## EXERCISE DESCRIPTION
Omit every picture, then give all the entries again exactly.

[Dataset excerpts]
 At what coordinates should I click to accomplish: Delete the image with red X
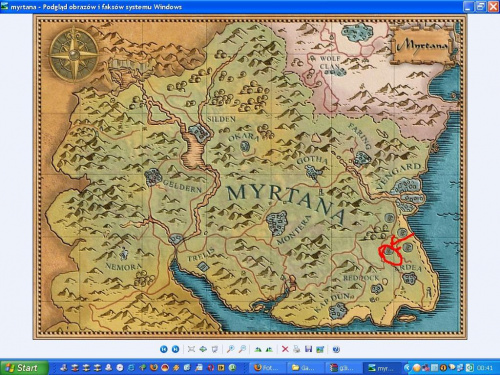coord(285,349)
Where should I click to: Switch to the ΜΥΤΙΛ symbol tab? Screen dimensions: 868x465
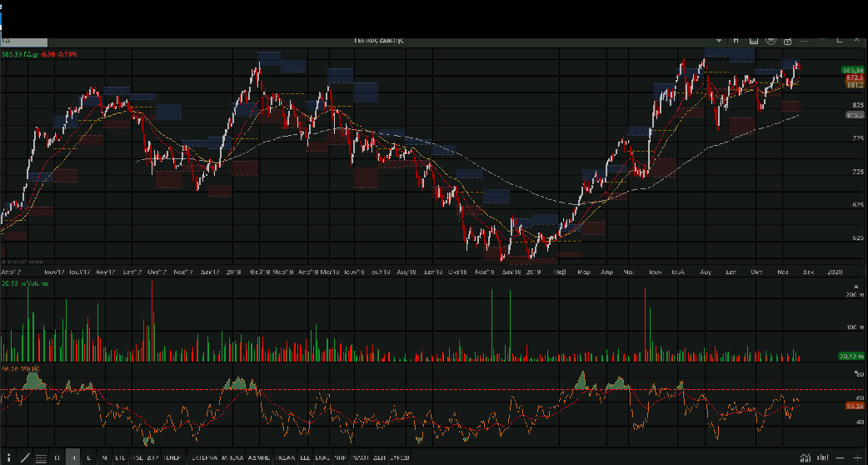(x=232, y=458)
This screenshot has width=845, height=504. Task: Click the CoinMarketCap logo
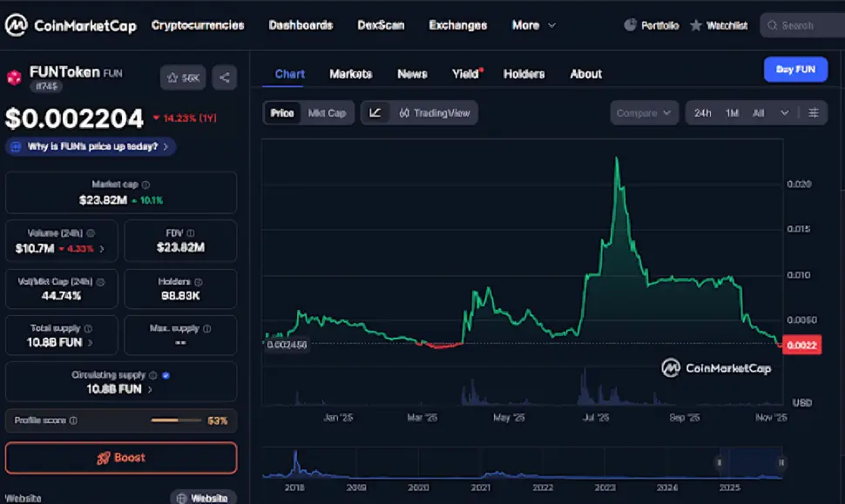17,24
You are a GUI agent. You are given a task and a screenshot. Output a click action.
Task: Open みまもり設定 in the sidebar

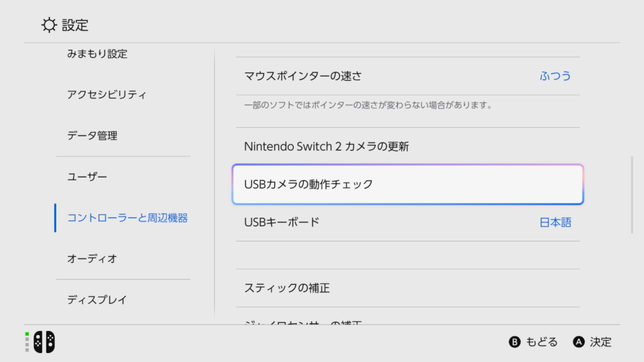tap(97, 54)
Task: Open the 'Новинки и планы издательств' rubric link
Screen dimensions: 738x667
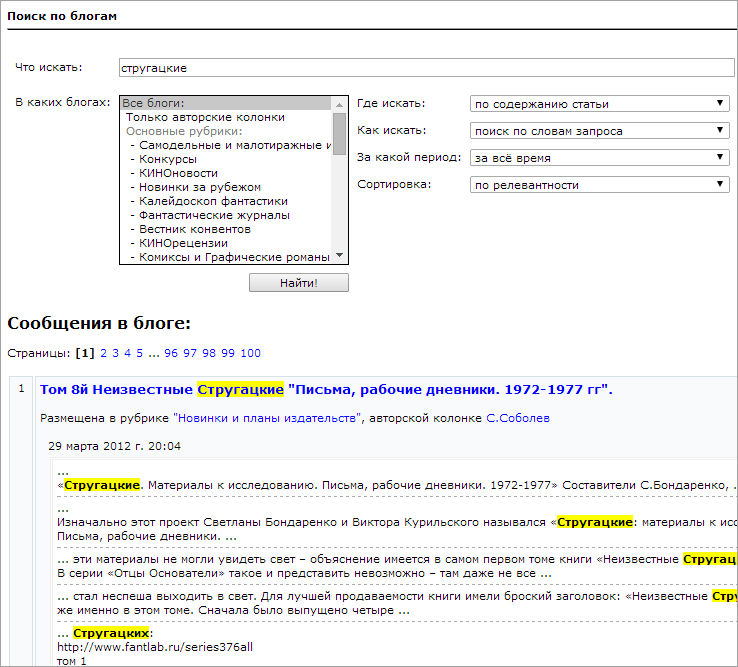Action: [265, 418]
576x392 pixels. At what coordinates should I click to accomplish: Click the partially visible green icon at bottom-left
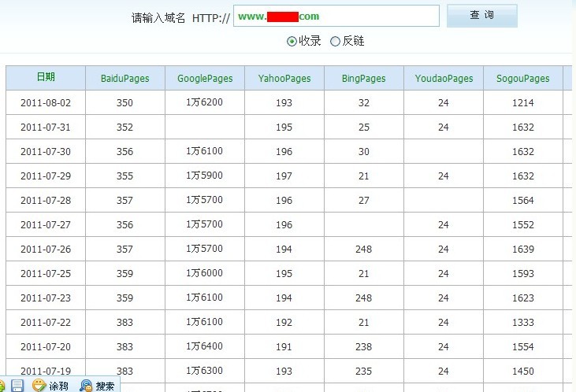(x=2, y=386)
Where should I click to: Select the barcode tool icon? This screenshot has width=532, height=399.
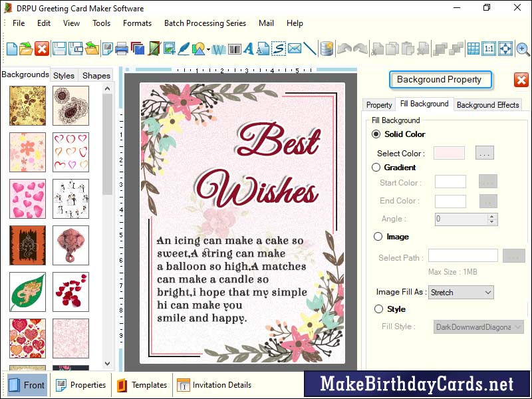[x=235, y=49]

## RESULT FOR THIS TASK
 At what coordinates should I click to accomplish: Delete the image with red X
coord(285,349)
Where should I click to: Switch to the ΜΥΤΙΛ symbol tab? Screen dimensions: 868x465
(x=232, y=458)
This screenshot has width=845, height=504. Task: Click the CoinMarketCap logo
17,24
You are a GUI agent. You are given a task and a screenshot. Output a click action.
Task: Open みまもり設定 in the sidebar

tap(97, 54)
Task: Open the 'Новинки и планы издательств' rubric link
Screen dimensions: 738x667
Action: [265, 418]
576x392 pixels. At what coordinates should I click to accomplish: Click the partially visible green icon at bottom-left
(x=2, y=386)
Where should I click to: Select the barcode tool icon? This screenshot has width=532, height=399.
[x=235, y=49]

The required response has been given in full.